BEL EXEMPLE : L’école buissonnière à l’hôpital

FRANCHEVILLE (France / Rhône) – Discrète présence dans l’univers ultra-médicalisé d’enfants lourdement handicapés, l’enseignant invente d’autres codes de communication avec ses élèves, soucieux de leur offrir une ouverture sur le monde, en une école buissonnière hors de la chambre d’hôpital.

Comme d’autres professeurs de l’Education nationale mis à disposition des hôpitaux à travers la France, Franck Maltete fait classe au centre pédiatrique La Maisonnée, à Francheville, près de Lyon, spécialisé dans l’accueil des enfants sous assistance respiratoire.

Nombre d’entre eux ont une trachéotomie, ouverture dans la trachée qui permet d’alimenter en air leurs poumons via un tube relié à une machine d’assistance respiratoire. Mais, quand il fait cours au pied de leur lit, le professeur des écoles oublie le ronronnement du respirateur.

Dans un bus, il y a 45 voyageurs assis et 18 debout, combien y a-t-il de voyageurs au total?, demande-t-il dans un sourire à Senem, 13 ans.

Communiquer uniquement par les yeux

Il écrit deux réponses, l’une correcte et l’autre erronée, aux angles du petit tableau blanc qu’il montre à l’adolescente, qui ne peut communiquer que par les yeux depuis un accident cardiaque. Et celle-ci désigne du regard la bonne réponse.

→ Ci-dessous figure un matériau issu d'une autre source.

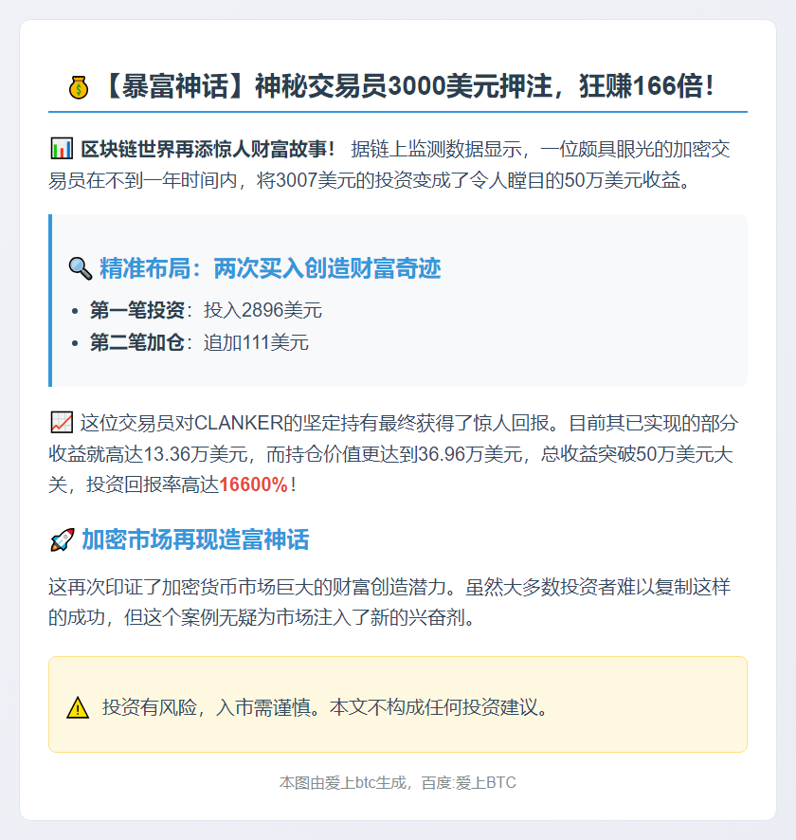This screenshot has height=840, width=796.
Task: Click the 第二笔加仓 bullet item
Action: pyautogui.click(x=199, y=342)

Avec des enfants si handicapés, on établit d’autres codes de communication, explique le professeur, contraint à des séances de moins d’une heure, ses élèves se fatiguant vite.

Avec Senem, il regarde parfois l’émission scientifique C’est pas sorcier. Avec Léonie, 15 ans, rendue quasi-aveugle et paralysée par une tumeur cérébrale, il écoute la revue de presse de France Inter.

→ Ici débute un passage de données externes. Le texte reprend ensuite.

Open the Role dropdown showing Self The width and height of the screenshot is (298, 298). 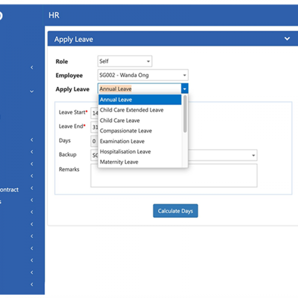pyautogui.click(x=124, y=61)
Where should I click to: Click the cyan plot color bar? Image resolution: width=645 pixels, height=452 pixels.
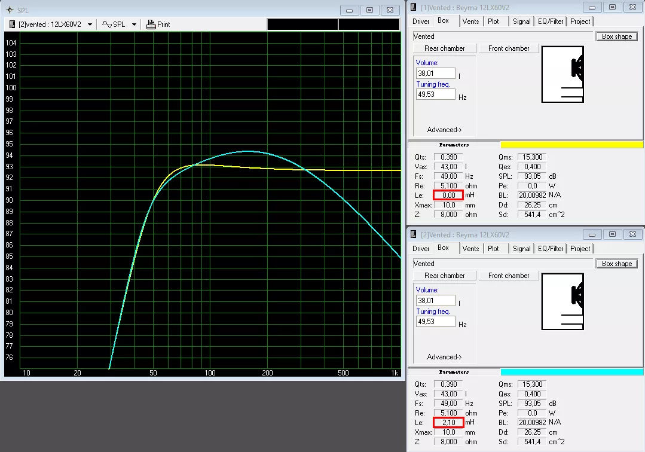pyautogui.click(x=571, y=372)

Et ce afin de créer une ouverture sur le monde pour ses élèves, insiste ce jeune enseignant, qui a fait le choix de travailler dans cette école pas comme les autres, l’Esem (Ecole spécialisée des enfants malades), dont les professeurs sont répartis entre plusieurs hôpitaux de la région lyonnaise.

Notre slogan, c’est +A l’hôpital, l’école continue+, confirme son directeur Christophe Beauvarlet de Moismont, défendant une école atypique mais tenant une place nécessaire dans les parcours de scolarisation des enfants malades.

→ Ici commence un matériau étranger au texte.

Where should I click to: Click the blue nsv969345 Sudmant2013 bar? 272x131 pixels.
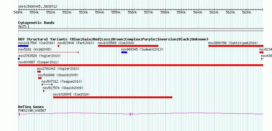(124, 52)
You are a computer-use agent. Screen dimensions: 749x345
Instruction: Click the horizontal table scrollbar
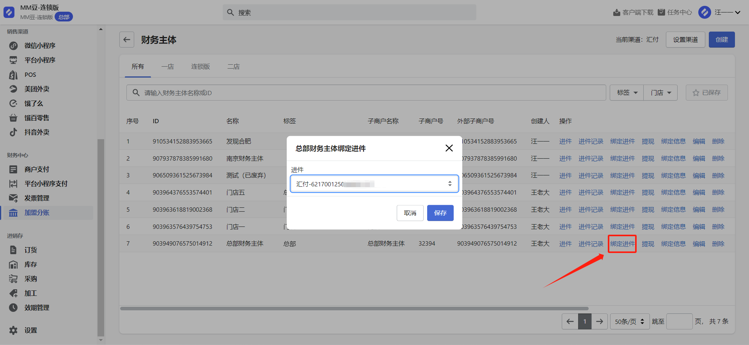click(x=354, y=308)
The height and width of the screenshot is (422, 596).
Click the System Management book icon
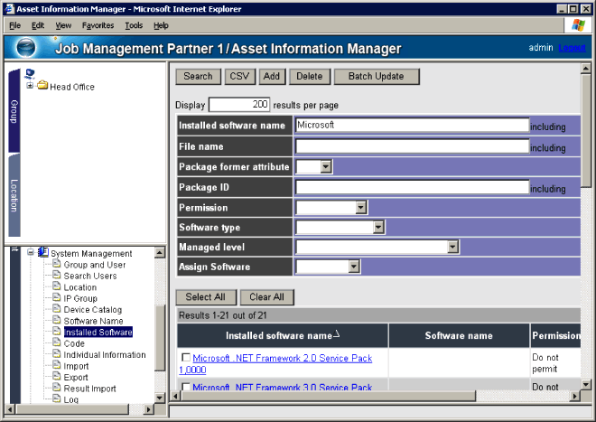(x=42, y=253)
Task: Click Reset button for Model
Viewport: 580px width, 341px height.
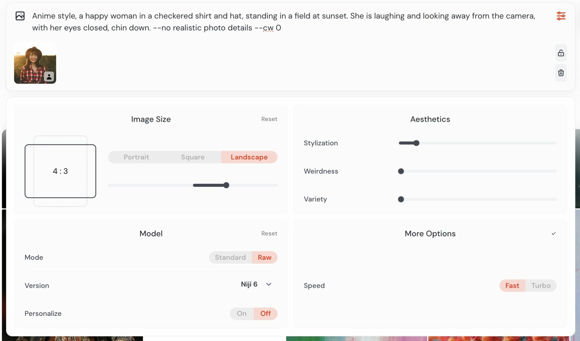Action: coord(269,233)
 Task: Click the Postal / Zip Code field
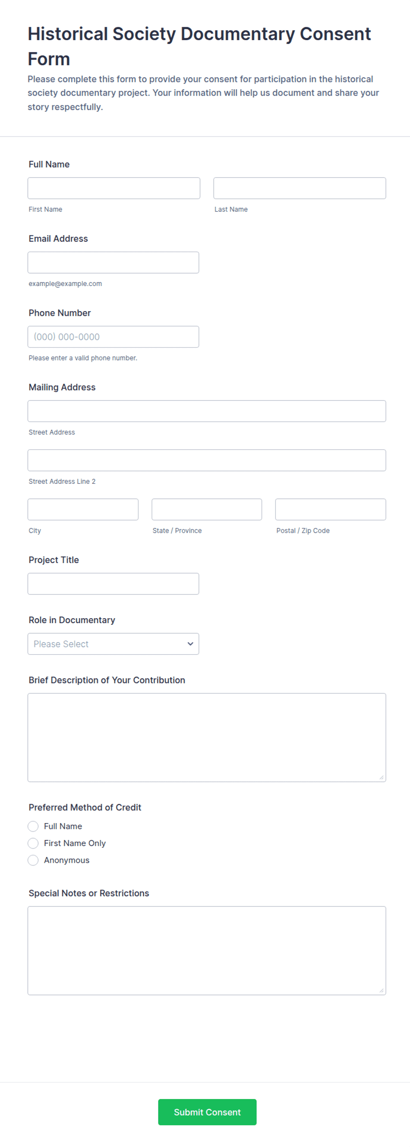(x=331, y=509)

1947, un premier enseignant à l’hôpital

Notre école est la plus ancienne de France: en 1947, c’est à Lyon qu’a été instauré le premier enseignant dans un hôpital, assure-t-il. Depuis, le dispositif s’est étendu à l’ensemble de l’Hexagone.

Et les enseignants s’adaptent en fonction de la maladie des élèves, des enfants sous dialyse en attente d’une greffe de rein depuis deux ans à ceux de chirurgie où le séjour est en moyenne de quelques jours, explique le directeur de l’Esem.

 

Il travaille aussi avec les écoles d’origine des enfants, notamment pour préparer leurs camarades à les accueillir avec des séquelles plus ou moins durables, comme une perte de cheveux due à un traitement contre le cancer.

Avant d’être nommé à La Maisonnée, Franck Maltete travaillait ainsi au centre lyonnais de lutte contre le cancer Léon Bérard, au sein de la même école.

A La Maisonnée, avec des élèves qui quelques années plus tôt auraient passé leur vie en service de réanimation faute de structure adaptée pour accueillir les enfants trachéotomisés, il se concentre sur trois axes: le français, les maths, l’ouverture sur le monde.

Avec Léonie, on va plus travailler sur la musique parce qu’elle ne voit pas, explique Franck. Soucieux de s’approcher le plus possible des programmes scolaires, il a travaillé un texte sur Voltaire avec cette jeune adolescente qui adorait aller à l’école, avant sa maladie.

Mon challenge? Parler de proposition subordonnée conjonctive à une élève qui ne voit pas, explique l’instituteur.

Pour faire faire des dictées à Léonie, clouée à son respirateur artificiel et à son fauteuil roulant, il lit patiemment les mots, qu’elle épelle.

Il a dû habituer son oreille au très faible son de sa voix, les élèves trachéotomisés devant apprendre à parler sur l’inspiration de l’air, et non sur son expiration, comme nous le faisons sans même y penser.

La motivation de Franck? Rendre l’éducation accessible à tous, jusqu’aux enfants lourdement handicapés qui ne reprendront peut-être plus jamais le chemin de l’école.